1. Les républicains sont « en colère »
Six électeurs conservateurs sur dix sont « en colère », selon un sondage NBC sorti des urnes. « On a installé les républicains à la Chambre, on leur a offert le Sénat, et qu’ont-ils fait ? Rien. Ils ont laissé Obama leur marcher dessus », s’agace Tom.
2. Trump n’est pas un homme politique
61 % des votants veulent un « outsider ». La cote de popularité du Congrès est à 13 %. La fissure, révélée par le succès de Sarah Palin en 2008 puis du Tea party en 2010, s’est transformée en fracture ouverte. « Je préfère confier les clés du budget à un entrepreneur qu’à un homme politique. Regardez nos déficits, il est temps d’essayer une autre approche », souligne Michelle.
3. Il finance sa propre campagne
La réforme du financement électoral a injecté des sommes astronomiques dans la campagne via les « Super PAC », ces organisations politiques qui cherchent à influencer les candidats. « C’est le seul avec Bernie Sanders qui n’accepte pas d’argent des lobbies et de Wall Street. Personne ne le contrôle. Tous les autres sont vendus ou corrompus », accuse J.R..
4. Il ne s’excuse jamais
De nombreux républicains ont dénoncé « la tournée d’excuses » d’Obama, qui a cherché à réparer les relations avec la communauté internationale après les années Bush. « Les courbettes devant le roi d’Arabie Saoudite, ça suffit. Avec Trump, l’Amérique redeviendra un leader », jure Nick.

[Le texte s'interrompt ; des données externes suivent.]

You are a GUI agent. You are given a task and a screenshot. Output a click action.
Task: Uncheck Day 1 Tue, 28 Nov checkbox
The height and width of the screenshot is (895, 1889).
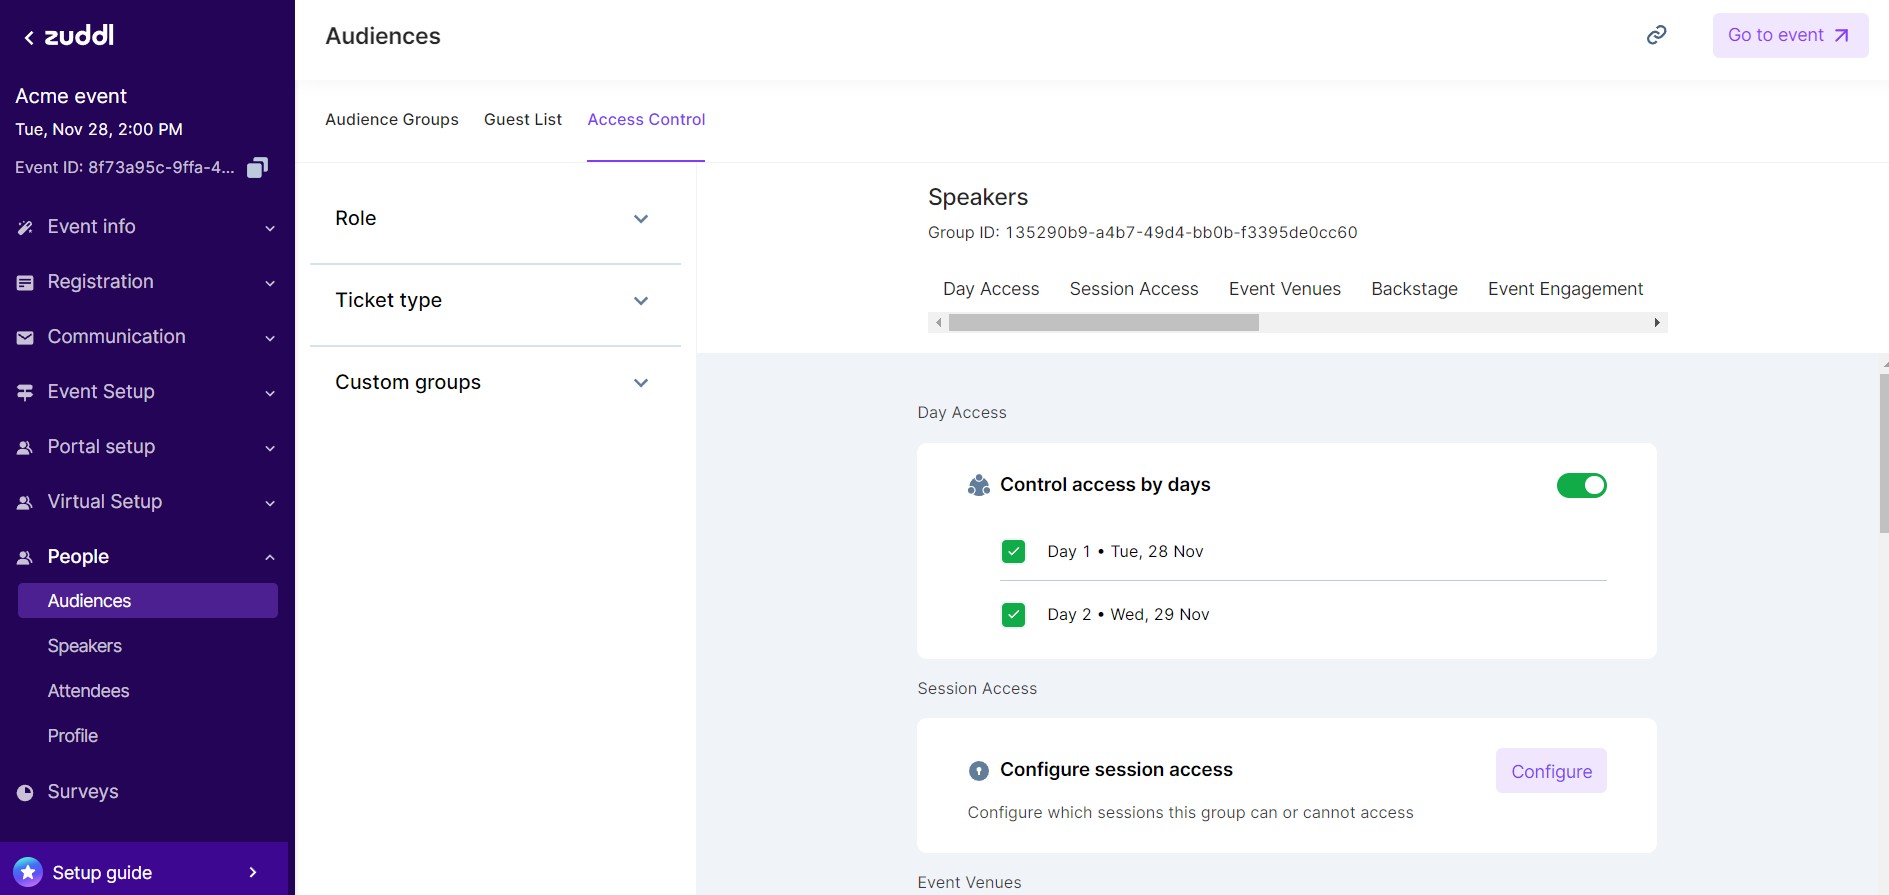1013,552
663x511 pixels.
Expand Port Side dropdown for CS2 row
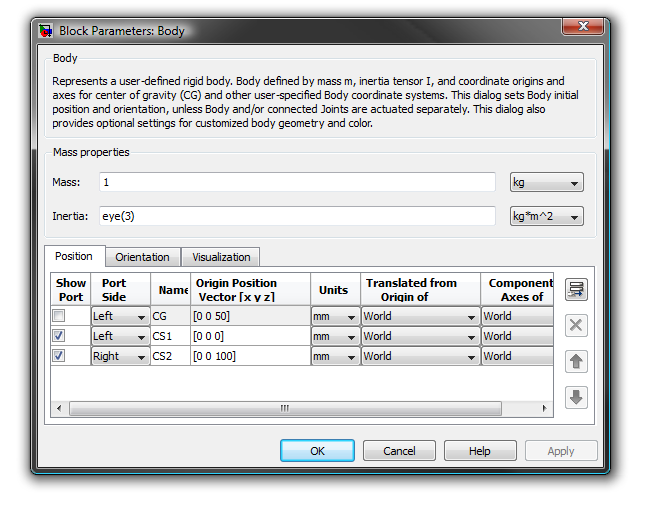pos(120,356)
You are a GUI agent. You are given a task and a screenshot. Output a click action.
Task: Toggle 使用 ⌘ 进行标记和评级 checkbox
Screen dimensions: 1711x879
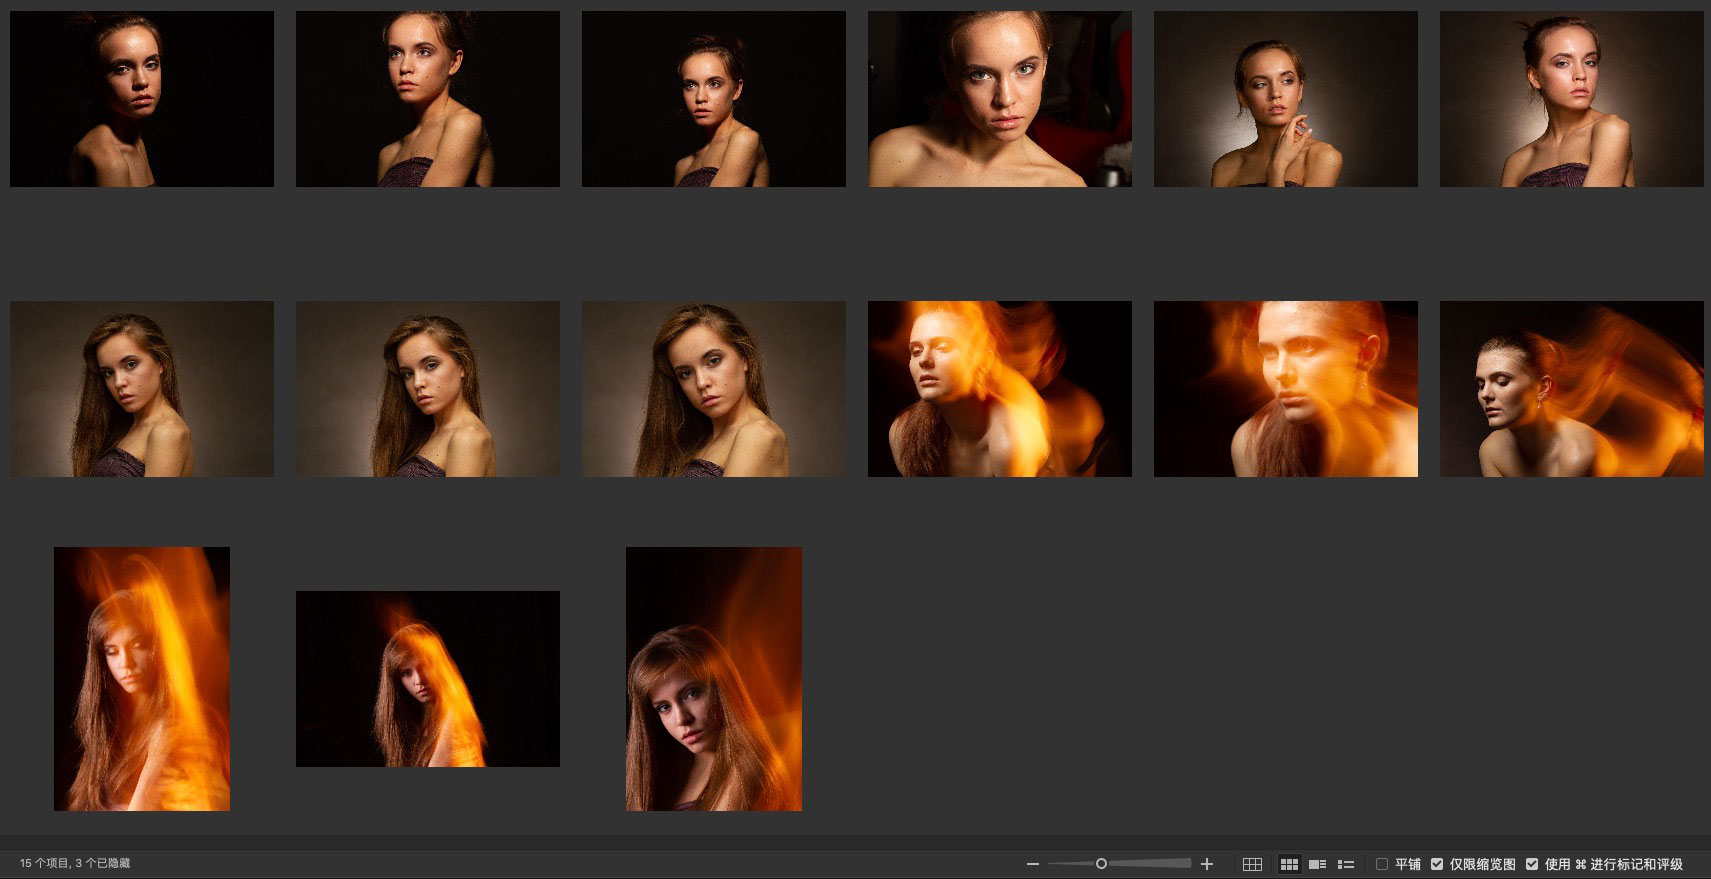pos(1532,864)
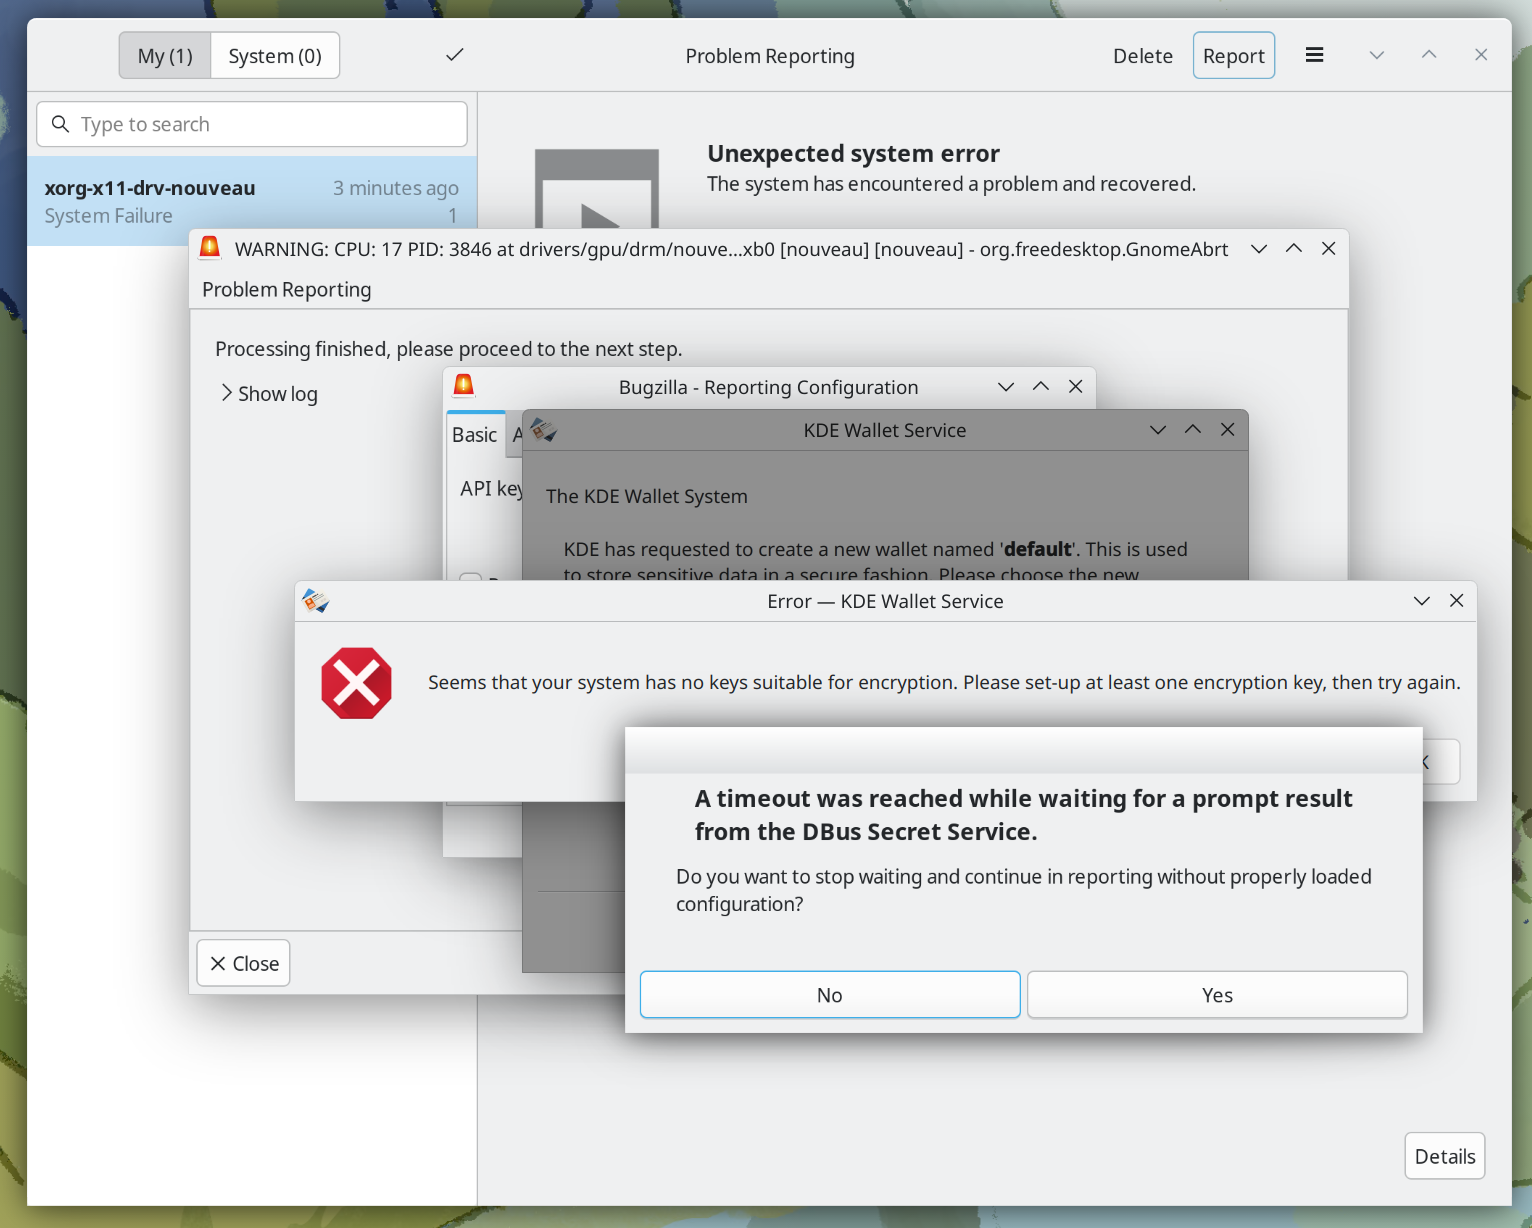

5. Il exploite parfaitement les médias
La bulle Trump a d’abord été médiatique. Appliquant la règle « Bad publicity is good publicity » (« Il n’y a pas de mauvaise publicité »), le milliardaire a noyé ses 15 adversaires dans la presse grâce à toutes les polémiques. La couverture est négative ? C’est encore mieux : Ty « ne fait pas confiance aux médias », qu’il accuse d’être « trop à gauche ».
6. Son message est simple
Son slogan « Make America great again » (Restaurer la grandeur de l’Amérique »), piqué à Reagan, parle au patriotisme des républicains. Il est vague, certes, mais pas plus que le « Hope and change » d’Obama. Comment obligera-t-il le Mexique à financer son mur ? Peu importe. « C’est un chef d’entreprise. Il s’entourera des bonnes personnes pour faire le boulot », assure encore Michelle.
7. La culture de la gagne est contagieuse
« Winning, winning, winning. » « On gagne partout, on gagne chez les jeunes, chez les hommes, chez les femmes, chez les diplômés et même chez les hispaniques », lance Trump. « Et bientôt, c’est le pays qui va gagner ». « Pendant des années, je me suis enrichi, maintenant, c’est autour de l’Amérique. » Trump vend du rêve. Après l’avoir entendu parler, ses partisans ont les yeux qui brillent.
8. Il assume son populisme.
« I love the poorly educated. » « J’aime les gens sans diplôme », sourit-il. Dans la bouche de n’importe quel autre candidat, cela ferait scandale. Pas chez Trump, qui se met au niveau de la rue. « Et c’est quoi un caucus ? Personne ne sait comment ça fonctionne ! », s’amuse-t-il encore. Avant de flatter ses partisans : « On a les supporteurs les plus intelligents et les plus fidèles, je vous aime. »
9. Il est loin d’être aussi extrême que ses déclarations
Avec ses dérapages récurrents sur l’immigration, il passe pour un candidat d`extrême-droite. Mais il explose pourtant Cruz et Rubio chez les républicains « modérés », avec plus de 55 % des voix. La raison : Trump est plutôt centriste sur des dossiers comme la santé et les impôts. Et il critique régulièrement l’intervention de George W. Bush en Irak.
10. Ses adversaires n’osent pas l’attaquer
Seulement 4 % des 230 millions de dollars récoltés par les Super PAC ont servi à financer des spots de pub négatifs contre Trump. « Ils ont peur de lui », explique un responsable à Politico. Le candidat a déjà menacé de pourrir la vie des donateurs influents ou de les poursuivre en justice. Chez les candidats, Ted Cruz a retiré les gants, et Marco Rubio pourrait bientôt le faire. Mais il est sans doute déjà trop tard. Le train est lancé à toute vitesse. Et toute tentative pour l’arrêter, comme une candidature alternative, pourrait bien faire imploser le parti.